DATA TO USE: Begin
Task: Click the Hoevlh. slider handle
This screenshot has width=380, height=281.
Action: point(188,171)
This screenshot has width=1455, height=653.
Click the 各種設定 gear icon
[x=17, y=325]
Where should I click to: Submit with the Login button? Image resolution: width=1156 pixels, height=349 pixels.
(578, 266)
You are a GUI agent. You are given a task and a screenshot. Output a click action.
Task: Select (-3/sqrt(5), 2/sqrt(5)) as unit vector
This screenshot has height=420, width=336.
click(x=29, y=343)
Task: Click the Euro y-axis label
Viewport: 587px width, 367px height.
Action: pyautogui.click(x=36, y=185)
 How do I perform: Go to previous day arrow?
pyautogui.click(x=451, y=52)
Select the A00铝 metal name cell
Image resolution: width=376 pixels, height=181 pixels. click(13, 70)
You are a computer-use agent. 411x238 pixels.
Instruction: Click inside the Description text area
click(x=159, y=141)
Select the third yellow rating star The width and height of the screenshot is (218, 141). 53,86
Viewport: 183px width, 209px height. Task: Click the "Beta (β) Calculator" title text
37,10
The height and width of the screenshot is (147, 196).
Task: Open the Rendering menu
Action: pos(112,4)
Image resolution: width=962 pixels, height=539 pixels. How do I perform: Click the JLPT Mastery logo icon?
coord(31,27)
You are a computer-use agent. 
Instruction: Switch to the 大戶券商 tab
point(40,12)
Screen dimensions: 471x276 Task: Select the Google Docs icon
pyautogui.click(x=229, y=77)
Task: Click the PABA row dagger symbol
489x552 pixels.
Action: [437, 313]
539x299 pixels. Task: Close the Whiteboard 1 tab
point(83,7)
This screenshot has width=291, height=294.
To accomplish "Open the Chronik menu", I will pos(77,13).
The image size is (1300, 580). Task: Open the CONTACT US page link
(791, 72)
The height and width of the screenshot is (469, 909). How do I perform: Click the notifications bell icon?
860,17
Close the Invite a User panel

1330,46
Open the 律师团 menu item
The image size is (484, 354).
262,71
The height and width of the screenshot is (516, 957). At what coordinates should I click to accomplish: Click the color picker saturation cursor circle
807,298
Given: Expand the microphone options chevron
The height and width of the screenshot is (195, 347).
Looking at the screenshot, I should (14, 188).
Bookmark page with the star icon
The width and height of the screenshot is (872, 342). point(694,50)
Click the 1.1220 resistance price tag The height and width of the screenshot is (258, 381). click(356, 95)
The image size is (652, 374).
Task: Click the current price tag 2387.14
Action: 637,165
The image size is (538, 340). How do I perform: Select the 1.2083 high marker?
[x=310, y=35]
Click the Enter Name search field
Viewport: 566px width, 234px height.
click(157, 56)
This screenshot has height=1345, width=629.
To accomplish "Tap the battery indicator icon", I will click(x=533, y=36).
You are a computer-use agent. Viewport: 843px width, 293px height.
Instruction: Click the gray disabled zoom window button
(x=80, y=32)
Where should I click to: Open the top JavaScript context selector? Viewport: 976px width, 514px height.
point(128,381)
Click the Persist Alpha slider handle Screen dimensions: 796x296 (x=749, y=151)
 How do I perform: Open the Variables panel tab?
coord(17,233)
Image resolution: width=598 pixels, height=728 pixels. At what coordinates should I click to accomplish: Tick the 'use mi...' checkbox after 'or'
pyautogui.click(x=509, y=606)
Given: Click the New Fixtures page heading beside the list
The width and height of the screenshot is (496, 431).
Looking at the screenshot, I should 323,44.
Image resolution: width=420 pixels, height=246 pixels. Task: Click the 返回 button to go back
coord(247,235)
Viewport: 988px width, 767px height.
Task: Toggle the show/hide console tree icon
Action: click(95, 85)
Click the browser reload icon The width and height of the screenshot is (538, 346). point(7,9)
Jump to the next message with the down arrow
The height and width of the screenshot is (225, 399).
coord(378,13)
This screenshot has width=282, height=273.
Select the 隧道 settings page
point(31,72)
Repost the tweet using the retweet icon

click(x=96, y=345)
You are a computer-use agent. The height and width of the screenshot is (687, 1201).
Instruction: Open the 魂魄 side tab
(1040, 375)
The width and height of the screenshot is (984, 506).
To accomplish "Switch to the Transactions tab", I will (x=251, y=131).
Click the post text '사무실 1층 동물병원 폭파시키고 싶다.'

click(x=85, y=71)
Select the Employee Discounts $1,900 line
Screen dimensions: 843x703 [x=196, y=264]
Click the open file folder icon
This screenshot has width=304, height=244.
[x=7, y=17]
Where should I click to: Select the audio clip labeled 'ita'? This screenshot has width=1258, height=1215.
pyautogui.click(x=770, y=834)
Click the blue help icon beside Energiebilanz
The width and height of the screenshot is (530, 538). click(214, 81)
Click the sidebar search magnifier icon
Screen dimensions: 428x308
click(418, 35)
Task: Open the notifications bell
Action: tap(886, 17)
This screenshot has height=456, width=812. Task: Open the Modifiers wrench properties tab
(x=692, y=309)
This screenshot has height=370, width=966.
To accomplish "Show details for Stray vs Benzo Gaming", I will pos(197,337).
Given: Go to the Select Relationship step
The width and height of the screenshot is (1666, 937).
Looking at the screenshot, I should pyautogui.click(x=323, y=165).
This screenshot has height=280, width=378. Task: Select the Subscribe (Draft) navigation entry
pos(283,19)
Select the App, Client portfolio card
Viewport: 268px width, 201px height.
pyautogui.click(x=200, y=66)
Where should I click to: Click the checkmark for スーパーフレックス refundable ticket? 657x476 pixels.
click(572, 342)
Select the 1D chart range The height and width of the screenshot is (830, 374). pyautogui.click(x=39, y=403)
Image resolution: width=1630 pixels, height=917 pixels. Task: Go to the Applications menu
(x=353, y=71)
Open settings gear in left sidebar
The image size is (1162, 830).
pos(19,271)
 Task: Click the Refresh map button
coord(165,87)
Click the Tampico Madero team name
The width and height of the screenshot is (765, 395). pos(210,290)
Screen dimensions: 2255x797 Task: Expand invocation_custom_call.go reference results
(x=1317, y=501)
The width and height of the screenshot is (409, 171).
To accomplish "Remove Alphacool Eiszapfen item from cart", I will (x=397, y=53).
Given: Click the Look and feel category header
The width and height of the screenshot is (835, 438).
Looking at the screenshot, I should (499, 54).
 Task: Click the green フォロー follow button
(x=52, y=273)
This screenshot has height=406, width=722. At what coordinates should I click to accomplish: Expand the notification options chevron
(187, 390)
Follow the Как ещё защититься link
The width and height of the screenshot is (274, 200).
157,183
DATA TO USE: End
_EXERCISE REQUIREMENTS_. Set down the records again without altering a word.

_RESULT BELOW_.
Task: Click the Hoevlh. slider handle
This screenshot has width=380, height=281.
Action: point(188,171)
This screenshot has width=1455, height=653.
Click the 各種設定 gear icon
[x=17, y=325]
Where should I click to: Submit with the Login button? Image resolution: width=1156 pixels, height=349 pixels.
(578, 266)
You are a GUI agent. You are given a task and a screenshot. Output a click action.
Task: Select (-3/sqrt(5), 2/sqrt(5)) as unit vector
This screenshot has height=420, width=336.
click(x=29, y=343)
Task: Click the Euro y-axis label
Viewport: 587px width, 367px height.
Action: pyautogui.click(x=36, y=185)
 How do I perform: Go to previous day arrow?
pyautogui.click(x=451, y=52)
Select the A00铝 metal name cell
Image resolution: width=376 pixels, height=181 pixels. click(13, 70)
You are a computer-use agent. 411x238 pixels.
Instruction: Click inside the Description text area
click(x=159, y=141)
Select the third yellow rating star The width and height of the screenshot is (218, 141). 53,86
Viewport: 183px width, 209px height. Task: Click the "Beta (β) Calculator" title text
37,10
The height and width of the screenshot is (147, 196).
Task: Open the Rendering menu
Action: pos(112,4)
Image resolution: width=962 pixels, height=539 pixels. How do I perform: Click the JLPT Mastery logo icon?
coord(31,27)
You are a computer-use agent. 
Instruction: Switch to the 大戶券商 tab
point(40,12)
Screen dimensions: 471x276 Task: Select the Google Docs icon
pyautogui.click(x=229, y=77)
Task: Click the PABA row dagger symbol
489x552 pixels.
Action: [437, 313]
539x299 pixels. Task: Close the Whiteboard 1 tab
point(83,7)
This screenshot has width=291, height=294.
To accomplish "Open the Chronik menu", I will pos(77,13).
The image size is (1300, 580). Task: Open the CONTACT US page link
(791, 72)
The height and width of the screenshot is (469, 909). How do I perform: Click the notifications bell icon?
860,17
Close the Invite a User panel

1330,46
Open the 律师团 menu item
The image size is (484, 354).
262,71
The height and width of the screenshot is (516, 957). At what coordinates should I click to accomplish: Click the color picker saturation cursor circle
807,298
Given: Expand the microphone options chevron
The height and width of the screenshot is (195, 347).
Looking at the screenshot, I should (14, 188).
Bookmark page with the star icon
The width and height of the screenshot is (872, 342). point(694,50)
Click the 1.1220 resistance price tag The height and width of the screenshot is (258, 381). click(356, 95)
The image size is (652, 374).
Task: Click the current price tag 2387.14
Action: 637,165
The image size is (538, 340). How do I perform: Select the 1.2083 high marker?
[x=310, y=35]
Click the Enter Name search field
Viewport: 566px width, 234px height.
click(157, 56)
This screenshot has height=1345, width=629.
To accomplish "Tap the battery indicator icon", I will click(x=533, y=36).
You are a computer-use agent. Viewport: 843px width, 293px height.
Instruction: Click the gray disabled zoom window button
(x=80, y=32)
Where should I click to: Open the top JavaScript context selector? Viewport: 976px width, 514px height.
point(128,381)
Click the Persist Alpha slider handle Screen dimensions: 796x296 (x=749, y=151)
 How do I perform: Open the Variables panel tab?
coord(17,233)
Image resolution: width=598 pixels, height=728 pixels. At what coordinates should I click to accomplish: Tick the 'use mi...' checkbox after 'or'
pyautogui.click(x=509, y=606)
Given: Click the New Fixtures page heading beside the list
The width and height of the screenshot is (496, 431).
Looking at the screenshot, I should 323,44.
Image resolution: width=420 pixels, height=246 pixels. Task: Click the 返回 button to go back
coord(247,235)
Viewport: 988px width, 767px height.
Task: Toggle the show/hide console tree icon
Action: click(95, 85)
Click the browser reload icon The width and height of the screenshot is (538, 346). point(7,9)
Jump to the next message with the down arrow
The height and width of the screenshot is (225, 399).
coord(378,13)
This screenshot has width=282, height=273.
Select the 隧道 settings page
point(31,72)
Repost the tweet using the retweet icon

click(x=96, y=345)
You are a computer-use agent. The height and width of the screenshot is (687, 1201).
Instruction: Open the 魂魄 side tab
(1040, 375)
The width and height of the screenshot is (984, 506).
To accomplish "Switch to the Transactions tab", I will (x=251, y=131).
Click the post text '사무실 1층 동물병원 폭파시키고 싶다.'

click(x=85, y=71)
Select the Employee Discounts $1,900 line
Screen dimensions: 843x703 [x=196, y=264]
Click the open file folder icon
This screenshot has width=304, height=244.
[x=7, y=17]
Where should I click to: Select the audio clip labeled 'ita'? This screenshot has width=1258, height=1215.
pyautogui.click(x=770, y=834)
Click the blue help icon beside Energiebilanz
The width and height of the screenshot is (530, 538). click(214, 81)
Click the sidebar search magnifier icon
Screen dimensions: 428x308
click(418, 35)
Task: Open the notifications bell
Action: tap(886, 17)
This screenshot has height=456, width=812. Task: Open the Modifiers wrench properties tab
(x=692, y=309)
This screenshot has height=370, width=966.
To accomplish "Show details for Stray vs Benzo Gaming", I will pos(197,337).
Given: Go to the Select Relationship step
The width and height of the screenshot is (1666, 937).
Looking at the screenshot, I should pyautogui.click(x=323, y=165).
This screenshot has height=280, width=378. Task: Select the Subscribe (Draft) navigation entry
pos(283,19)
Select the App, Client portfolio card
Viewport: 268px width, 201px height.
pyautogui.click(x=200, y=66)
Where should I click to: Click the checkmark for スーパーフレックス refundable ticket? 657x476 pixels.
click(572, 342)
Select the 1D chart range The height and width of the screenshot is (830, 374). pyautogui.click(x=39, y=403)
Image resolution: width=1630 pixels, height=917 pixels. Task: Go to the Applications menu
(x=353, y=71)
Open settings gear in left sidebar
The image size is (1162, 830).
pos(19,271)
 Task: Click the Refresh map button
coord(165,87)
Click the Tampico Madero team name
The width and height of the screenshot is (765, 395). pos(210,290)
Screen dimensions: 2255x797 Task: Expand invocation_custom_call.go reference results
(x=1317, y=501)
The width and height of the screenshot is (409, 171).
To accomplish "Remove Alphacool Eiszapfen item from cart", I will (x=397, y=53).
Given: Click the Look and feel category header
The width and height of the screenshot is (835, 438).
Looking at the screenshot, I should (499, 54).
 Task: Click the green フォロー follow button
(x=52, y=273)
This screenshot has height=406, width=722. At what coordinates should I click to accomplish: Expand the notification options chevron
(187, 390)
Follow the Как ещё защититься link
The width and height of the screenshot is (274, 200).
157,183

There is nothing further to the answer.